Noel’s amphipod (Gammarus desperatus) | ESA status: endangered

Noel’s amphipod

The Noel’s amphipod is an endangered, light-sensitive, bottom-dwelling crustacean found only in the Bitter Lake National Wildlife Refuge in Chaves County, New Mexico.

Noel’s amphipod habitat

Bitter Lake National Wildlife Refuge in Chaves County, New Mexico, is a place of unique ecological convergence, where the Chihuahuan Desert meets the shortgrass prairie and the Pecos River flows through the Roswell artesian basin. The diverse waters of the Bitter Lake area—flowing streams, rivers, sinkholes, playa lakes, and brackish waters—shelter an incredible diversity of rare organisms, including the Noel’s amphipod. The amphipods inhabit cool, shallow, well-oxygenated waters, and are important ecological barometers of water quality.

Noel’s amphipod facts

Amphipods are small crustaceans sometimes referred to as freshwater shrimp. Noel’s amphipod is brownish-green, with kidney-shaped eyes and red bands along several of its body segments.
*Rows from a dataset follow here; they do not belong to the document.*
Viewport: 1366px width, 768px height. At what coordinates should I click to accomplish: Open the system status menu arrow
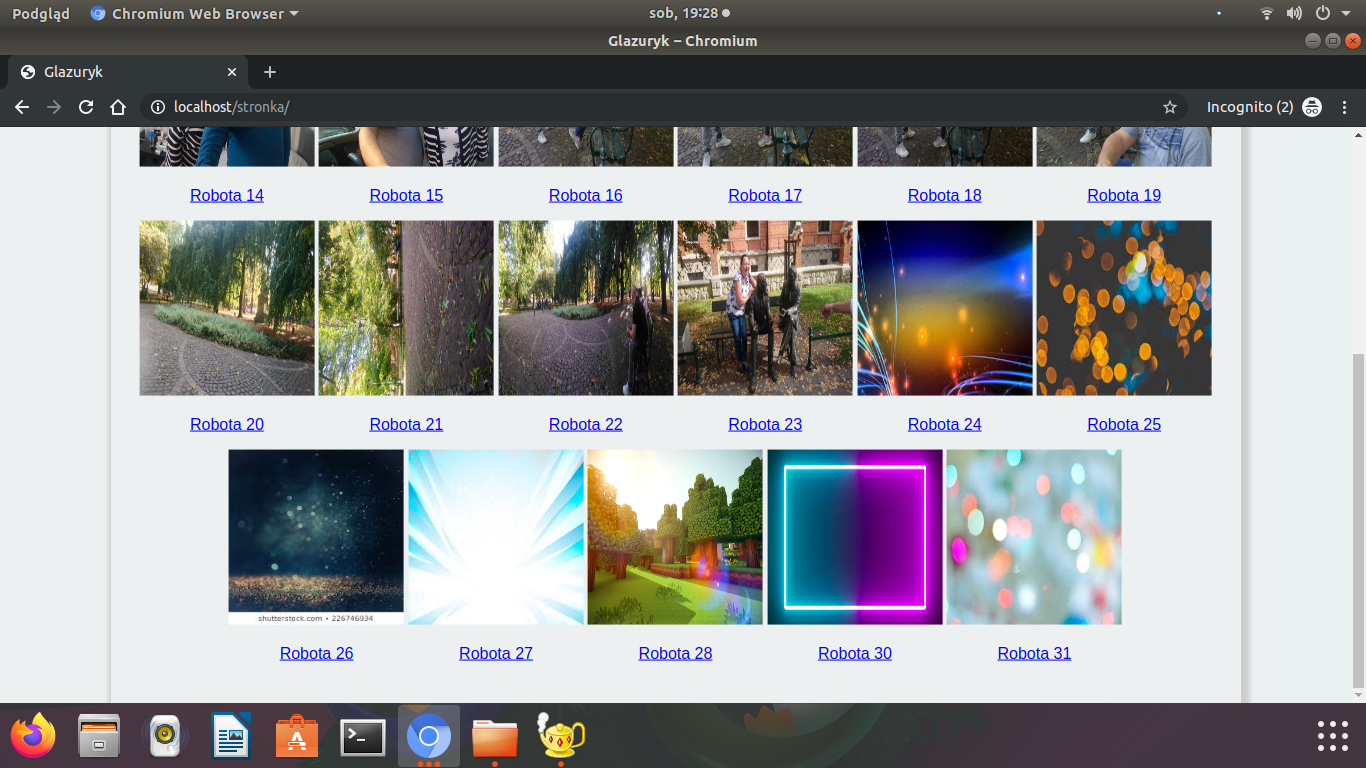pos(1346,14)
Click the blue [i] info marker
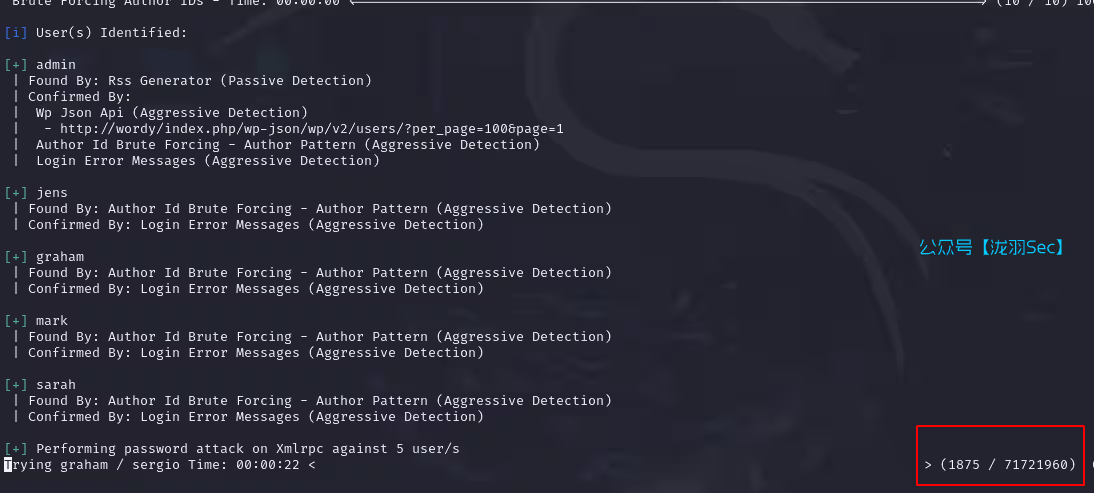The width and height of the screenshot is (1094, 493). pyautogui.click(x=16, y=33)
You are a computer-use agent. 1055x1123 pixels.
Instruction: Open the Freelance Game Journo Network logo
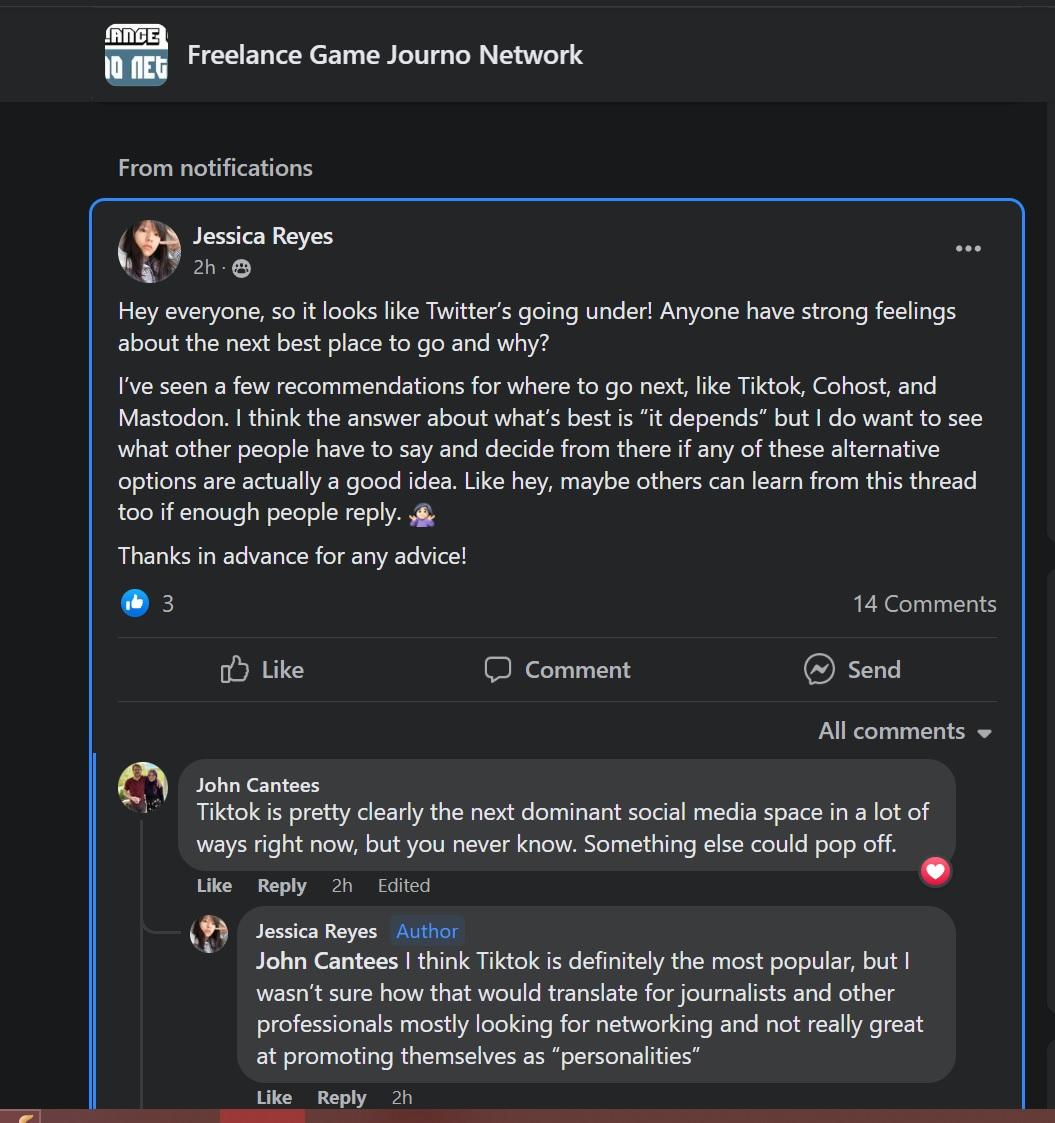tap(136, 55)
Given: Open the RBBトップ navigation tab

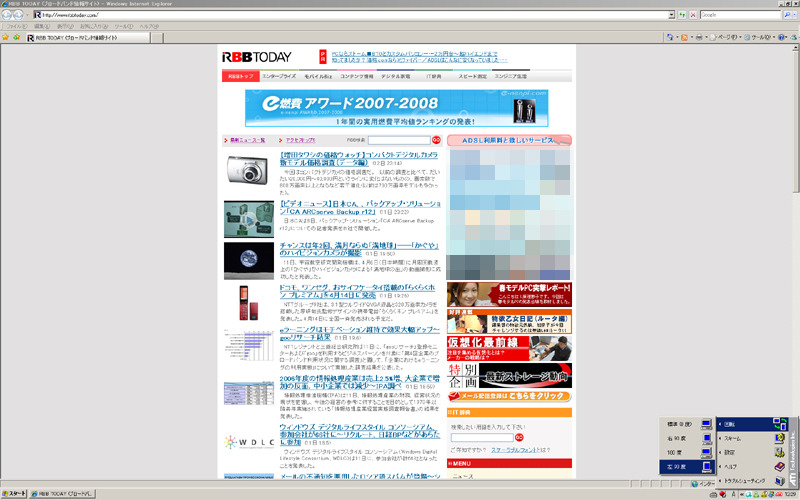Looking at the screenshot, I should [x=240, y=76].
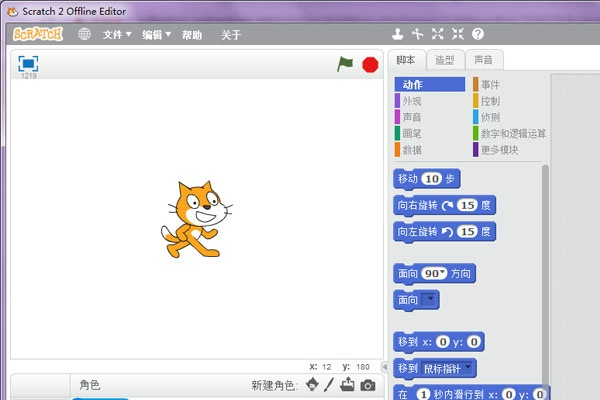This screenshot has height=400, width=600.
Task: Open the 编辑 dropdown menu
Action: [155, 34]

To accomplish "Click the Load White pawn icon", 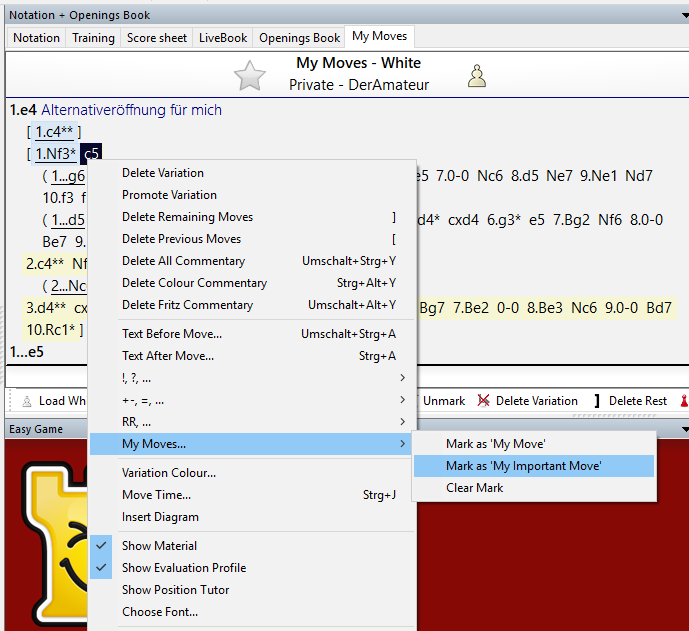I will pos(26,401).
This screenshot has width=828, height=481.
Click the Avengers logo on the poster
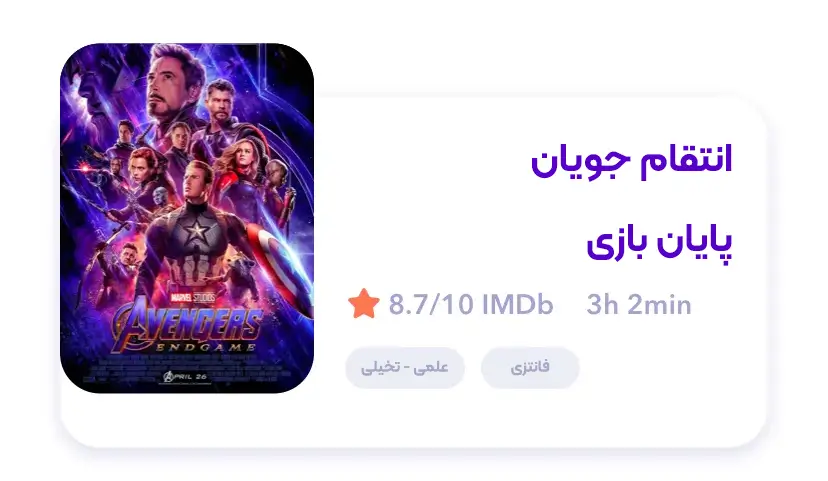[x=187, y=323]
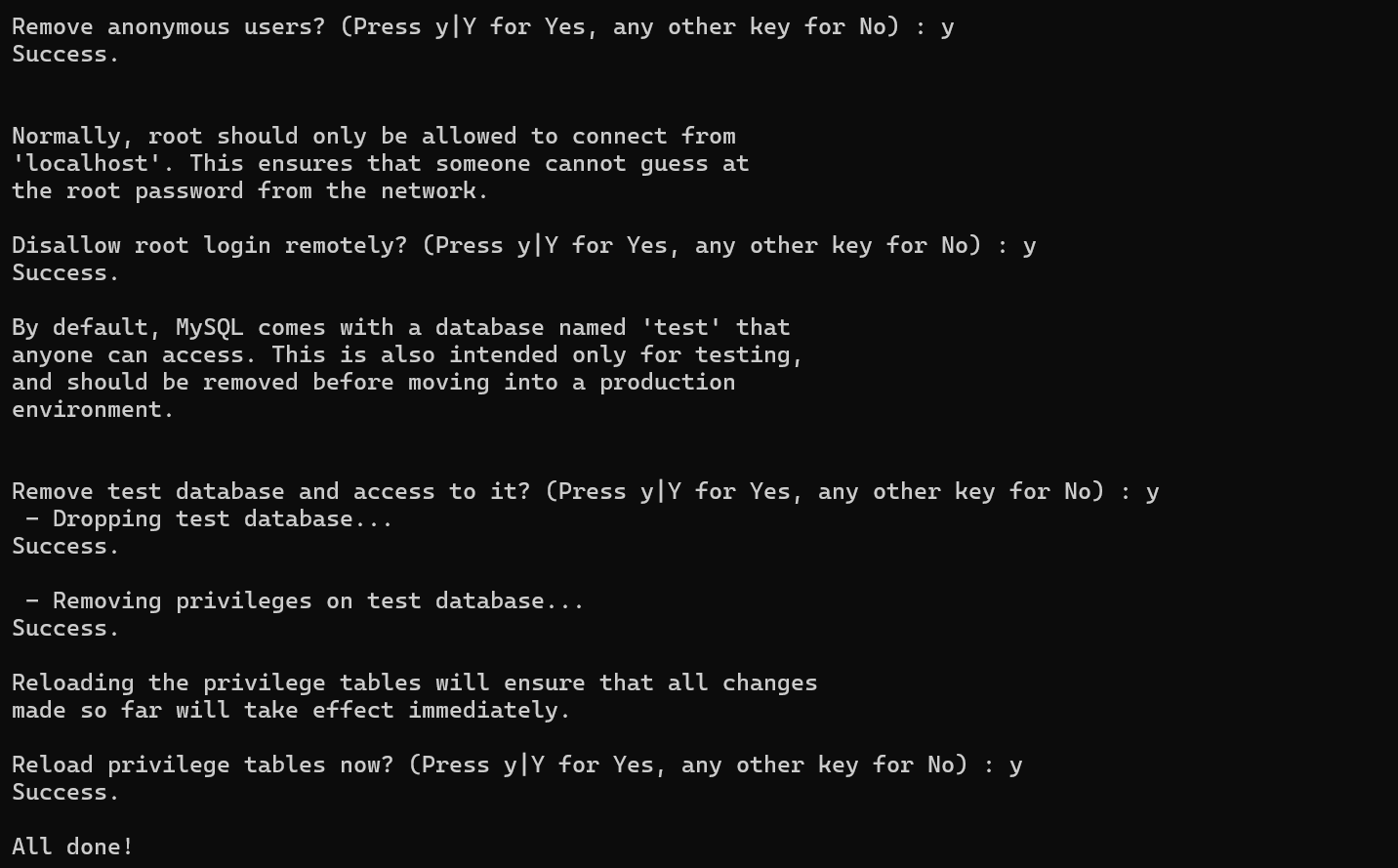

Males are slightly larger than females, and individuals range in size from 8.5 to 14.8 millimeters (about the size of a pinto bean).

Noel’s amphipods feed on algae, underwater vegetation, and decaying organic matter, and complete their life cycle in one year. During the breeding season, which depends on the water temperature, amphipods form strong attachments to their mates—literally. Breeding pairs may remain physically attached for one to seven days, continuing to feed and swim. These pairs produce a “brood” of 15 to 50 baby amphipods, which depend on tiny food sources such as the algae and bacteria associated with aquatic vegetation.

Amphipods are light-sensitive—they are bottom-dwellers and are active mostly at night to avoid the bright light of day. They are also very sensitive to oxygen levels, water temperature, sedimentation and contamination. Their disappearance usually indicates the loss or degradation of a pristine spring or watercourse.

What are the threats to the Noel’s amphipod?

Noel’s amphipod was once found in three springs near Roswell, but both populations outside of Bitter Lake National Wildlife Refuge disappeared before 1988 due to groundwater depletion and spring channelization. Inside the refuge, their population was devastated by a 2002 fire, which removed the vegetative cover that sheltered them from light and deposited ash and sediment into their aquatic habitat. Aquifer depletion and contamination from development and oil and gas drilling in the Roswell Basin are the most important threats to this species. There are at least 190 oil wells surrounding Bitter Lake that could contaminate the aquifer that underlies the refuge.

What WildEarth Guardians is doing to protect the Noel’s amphipod

WildEarth Guardians fought to obtain critical habitat protections this amphipod now enjoys under the Endangered Species Act, and we will continue to advocate for responsible water use and against the proliferation of oil and gas drilling and unsustainable development that threatens Bitter Lake.